Leadership coaching doesn’t have to be a one-on-one process. Just like coaching a sports team, coaching a work team involves honing both individual skill and group talent.
Team coaching involves a single coach – either a skilled outsider or team leader – working with a group of managers or executives. This type of coaching gives members of the group the opportunity to stretch beyond their current abilities. And by partnering with the team in the context of its everyday work challenges, the coach can introduce new ideas and see opportunities to improve team performance.
As with individual coaching, team coaching should focus on results.

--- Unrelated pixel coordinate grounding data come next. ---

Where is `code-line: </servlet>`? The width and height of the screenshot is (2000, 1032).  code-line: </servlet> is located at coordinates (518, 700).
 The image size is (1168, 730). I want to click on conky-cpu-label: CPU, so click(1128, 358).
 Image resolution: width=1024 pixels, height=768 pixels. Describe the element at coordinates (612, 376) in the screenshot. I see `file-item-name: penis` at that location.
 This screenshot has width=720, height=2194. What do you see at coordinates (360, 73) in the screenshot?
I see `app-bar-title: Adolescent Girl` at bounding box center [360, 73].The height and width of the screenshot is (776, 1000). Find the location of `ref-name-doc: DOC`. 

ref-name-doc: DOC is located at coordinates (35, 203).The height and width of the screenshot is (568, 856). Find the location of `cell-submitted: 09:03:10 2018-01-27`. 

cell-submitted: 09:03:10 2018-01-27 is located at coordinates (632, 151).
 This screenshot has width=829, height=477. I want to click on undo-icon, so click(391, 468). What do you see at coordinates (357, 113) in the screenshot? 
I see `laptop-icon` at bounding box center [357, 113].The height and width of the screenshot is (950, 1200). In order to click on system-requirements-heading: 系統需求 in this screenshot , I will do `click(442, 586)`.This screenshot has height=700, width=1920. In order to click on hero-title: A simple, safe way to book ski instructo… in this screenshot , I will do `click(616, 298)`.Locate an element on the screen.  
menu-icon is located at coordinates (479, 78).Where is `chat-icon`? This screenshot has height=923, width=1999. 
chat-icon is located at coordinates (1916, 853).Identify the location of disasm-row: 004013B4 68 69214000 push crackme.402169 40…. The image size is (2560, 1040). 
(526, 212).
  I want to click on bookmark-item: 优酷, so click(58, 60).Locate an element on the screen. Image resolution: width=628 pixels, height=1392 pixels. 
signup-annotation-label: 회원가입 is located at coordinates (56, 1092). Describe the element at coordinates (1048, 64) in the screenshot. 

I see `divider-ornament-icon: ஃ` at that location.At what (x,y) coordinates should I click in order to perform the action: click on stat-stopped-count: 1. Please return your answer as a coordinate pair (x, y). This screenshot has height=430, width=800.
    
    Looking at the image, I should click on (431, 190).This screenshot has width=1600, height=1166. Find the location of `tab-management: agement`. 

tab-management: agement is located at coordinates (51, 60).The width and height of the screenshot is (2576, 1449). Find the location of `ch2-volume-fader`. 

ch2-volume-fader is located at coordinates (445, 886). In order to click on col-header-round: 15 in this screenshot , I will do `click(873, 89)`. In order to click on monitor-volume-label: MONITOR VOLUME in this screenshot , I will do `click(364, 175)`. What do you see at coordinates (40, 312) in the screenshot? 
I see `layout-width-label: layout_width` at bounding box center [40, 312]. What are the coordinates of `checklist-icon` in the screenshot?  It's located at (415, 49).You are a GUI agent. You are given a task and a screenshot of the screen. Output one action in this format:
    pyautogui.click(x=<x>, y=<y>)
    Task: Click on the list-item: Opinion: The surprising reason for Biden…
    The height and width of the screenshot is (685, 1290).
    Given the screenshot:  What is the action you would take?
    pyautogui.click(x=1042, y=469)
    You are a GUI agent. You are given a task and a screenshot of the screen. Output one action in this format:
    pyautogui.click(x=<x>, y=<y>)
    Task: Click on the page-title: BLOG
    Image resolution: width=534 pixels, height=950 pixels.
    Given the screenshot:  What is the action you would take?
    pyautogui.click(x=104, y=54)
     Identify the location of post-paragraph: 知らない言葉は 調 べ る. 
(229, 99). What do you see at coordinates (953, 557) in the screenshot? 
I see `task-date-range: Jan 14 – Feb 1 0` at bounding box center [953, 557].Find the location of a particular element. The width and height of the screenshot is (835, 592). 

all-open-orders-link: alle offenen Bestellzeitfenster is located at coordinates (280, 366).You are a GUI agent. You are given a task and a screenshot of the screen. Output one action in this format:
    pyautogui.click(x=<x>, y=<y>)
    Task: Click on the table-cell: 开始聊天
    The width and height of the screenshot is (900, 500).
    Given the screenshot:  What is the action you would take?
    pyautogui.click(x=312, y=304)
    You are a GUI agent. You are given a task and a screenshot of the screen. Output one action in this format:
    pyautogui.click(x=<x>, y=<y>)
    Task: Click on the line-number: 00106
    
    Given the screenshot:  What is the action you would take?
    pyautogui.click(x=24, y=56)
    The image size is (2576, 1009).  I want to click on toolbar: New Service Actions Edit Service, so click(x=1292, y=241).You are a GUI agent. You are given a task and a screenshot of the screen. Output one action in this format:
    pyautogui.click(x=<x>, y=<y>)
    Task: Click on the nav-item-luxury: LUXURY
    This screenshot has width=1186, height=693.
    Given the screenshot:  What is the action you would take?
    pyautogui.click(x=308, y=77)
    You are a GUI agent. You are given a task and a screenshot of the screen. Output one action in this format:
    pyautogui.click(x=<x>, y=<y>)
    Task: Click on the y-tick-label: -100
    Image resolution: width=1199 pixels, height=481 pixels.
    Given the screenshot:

An effective leadership coach will work with the team to use its relationships, shared experiences and interpersonal awareness in a way that supports – rather than detracts from – the team’s goals.
Not all skilled coaches work with teams. In addition to the skills and perspectives needed for one-on-one coaching, you should expect these five attributes from a team coach:
- No. 1: A focus on the whole. A team coach may have the ability to coach individuals in many ways, but the goal is to facilitate learning for the team as a whole. The coach should find ways for team members to gain insight and practice different behaviors in the context of the team and its goals. Individual assessment and feedback may be a component of team coaching, but it is always related to improving team effectiveness.
- No. 2: A systems-thinking perspective. Coaches must understand the complex organizational dynamics in which the team operates.
- No. 3: Comfort with ambiguity. Team dynamics often create unpredictability. Coaches shouldn’t expect to drive the direction and specific outcomes of the team. Instead, they must be willing to learn the ways in which the team works, then coach accordingly.
- No. 4: The ability to set boundaries. Coaches need to be skilled at understanding, identifying and managing boundaries. A team coach should be finely attuned to the many relationships within the team. The coach has to work within at least three relational units: with individual coachees, with the team as a whole, and with the organization.
- No. 5: A long-term view. Team coaching doesn’t always have immediate results. Other business and organizational demands are great and constant, so a coach should not pressure the group to change too much too soon. If a team coach is persistent and patient, the team and the individuals within it will function more effectively.